*** Working data ***
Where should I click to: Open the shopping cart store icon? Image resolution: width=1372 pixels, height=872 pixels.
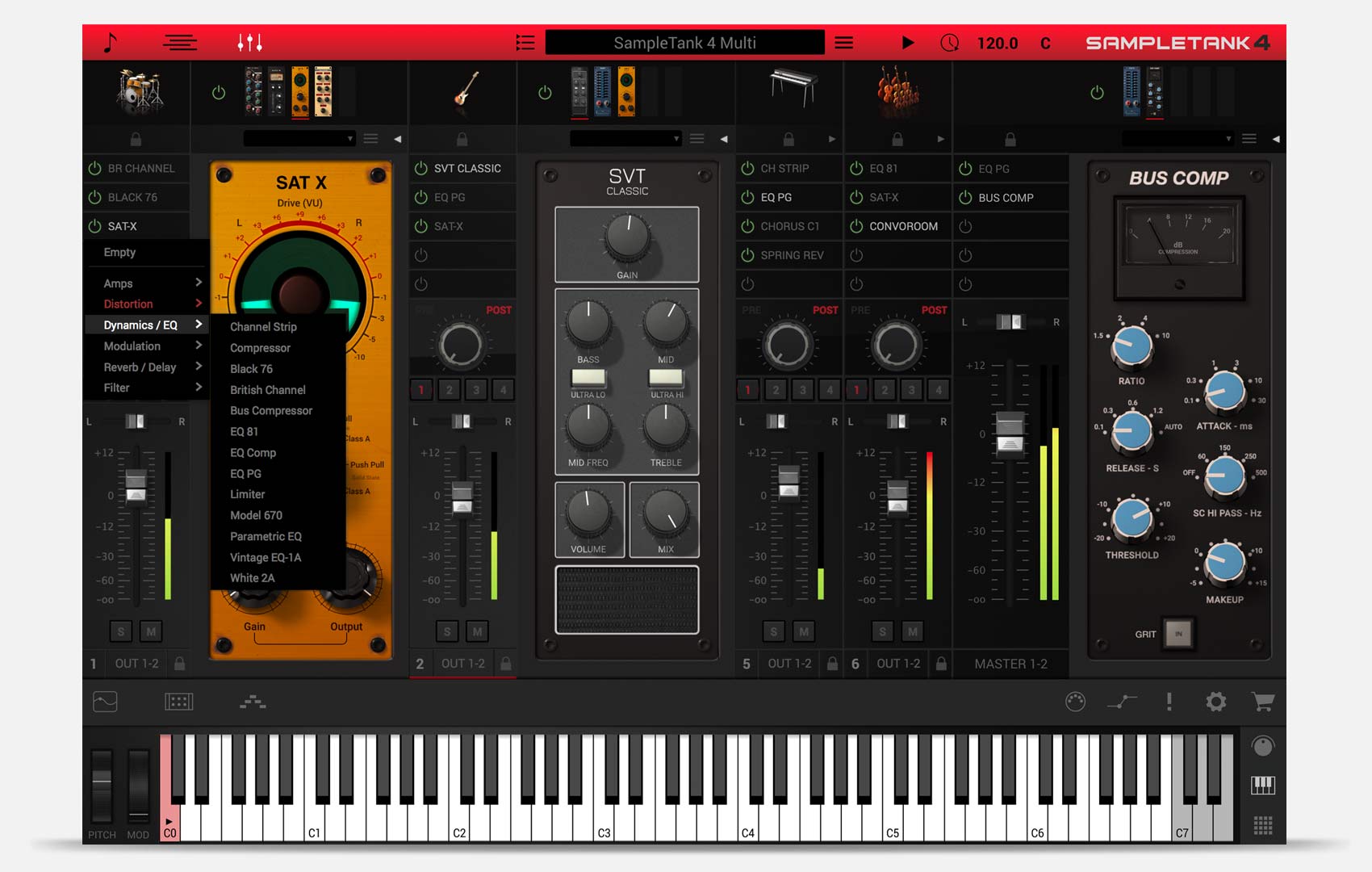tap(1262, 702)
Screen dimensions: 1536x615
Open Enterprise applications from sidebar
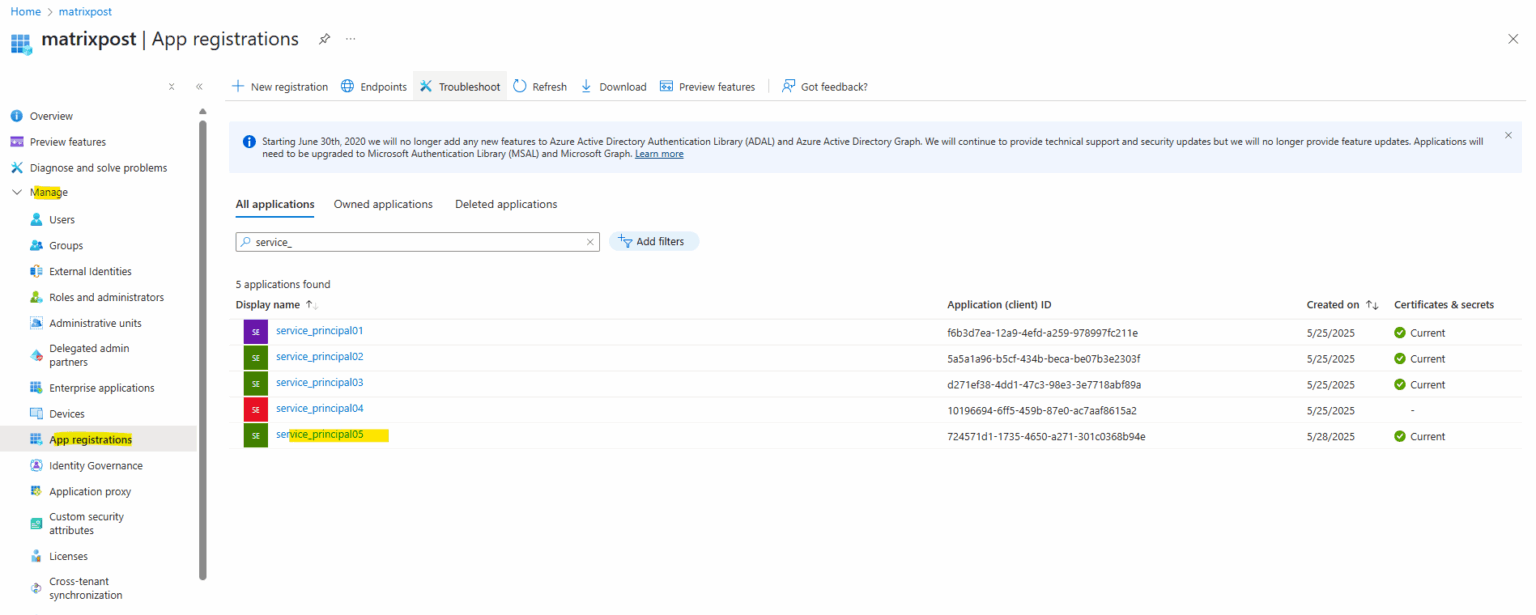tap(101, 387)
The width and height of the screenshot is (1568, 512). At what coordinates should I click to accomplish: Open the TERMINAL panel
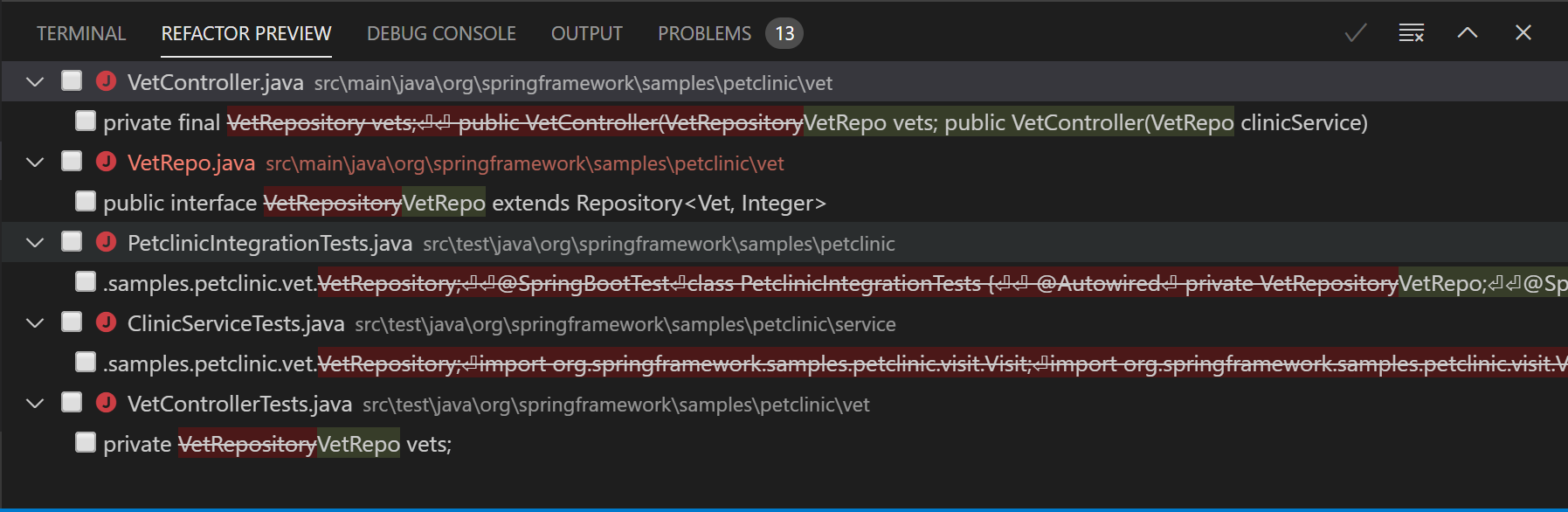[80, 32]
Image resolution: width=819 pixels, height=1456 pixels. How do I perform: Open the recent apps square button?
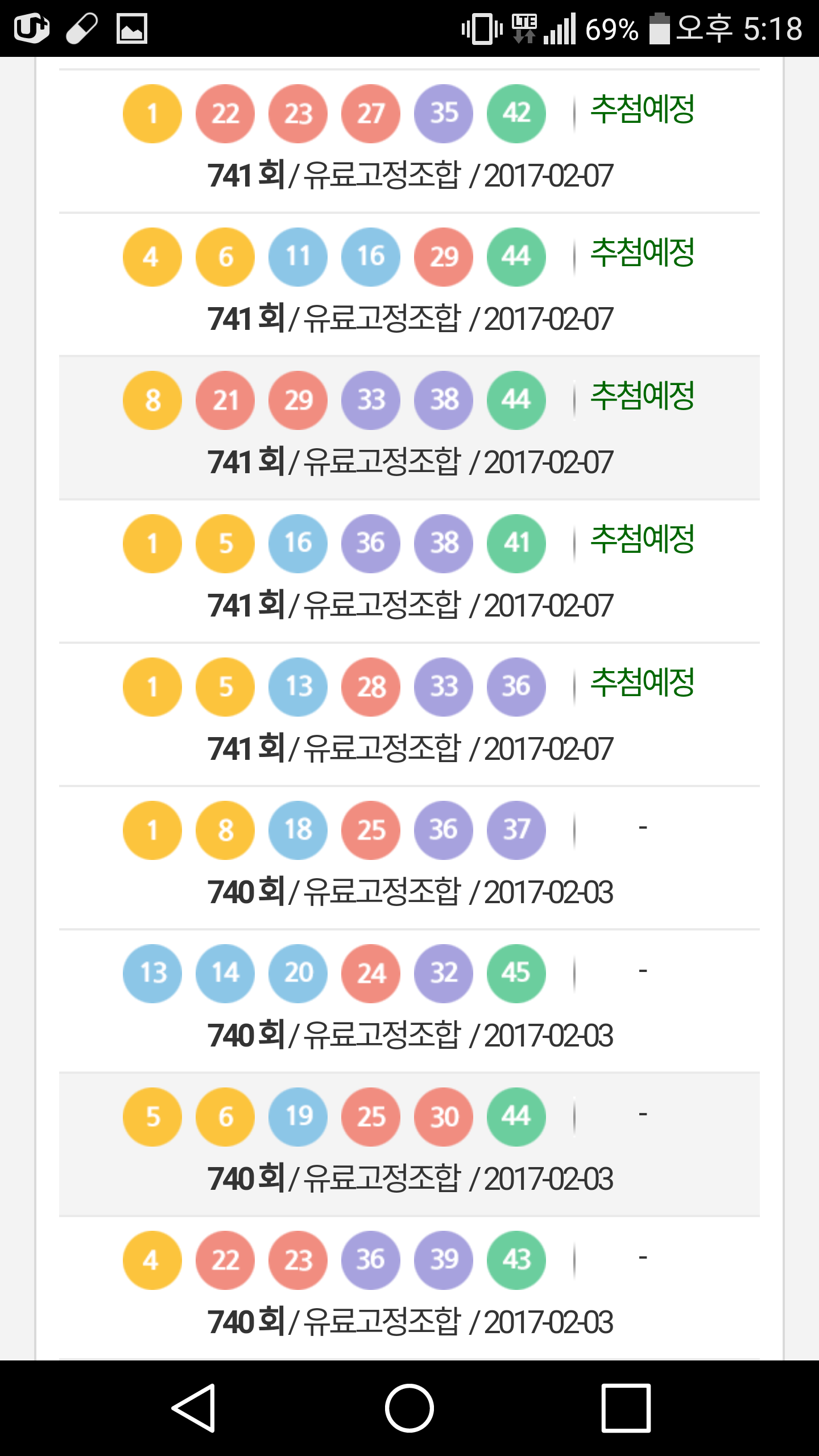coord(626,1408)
*** End of Working data ***
*** Working data ***
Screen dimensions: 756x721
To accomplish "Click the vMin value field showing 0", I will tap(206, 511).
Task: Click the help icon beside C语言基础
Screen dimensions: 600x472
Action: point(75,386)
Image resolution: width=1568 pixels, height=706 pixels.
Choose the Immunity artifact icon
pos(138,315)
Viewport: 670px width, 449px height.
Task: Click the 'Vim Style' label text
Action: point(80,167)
*** End of Working data ***
● **Task objective**
Please output exactly the lines between the one holding "Screen dimensions: 756x721" and the one holding "Image resolution: width=1568" in the records above, inclusive, and nothing more.

● **Result**
Screen dimensions: 756x721
To accomplish "Click the vMin value field showing 0", I will tap(206, 511).
Task: Click the help icon beside C语言基础
Screen dimensions: 600x472
Action: point(75,386)
Image resolution: width=1568 pixels, height=706 pixels.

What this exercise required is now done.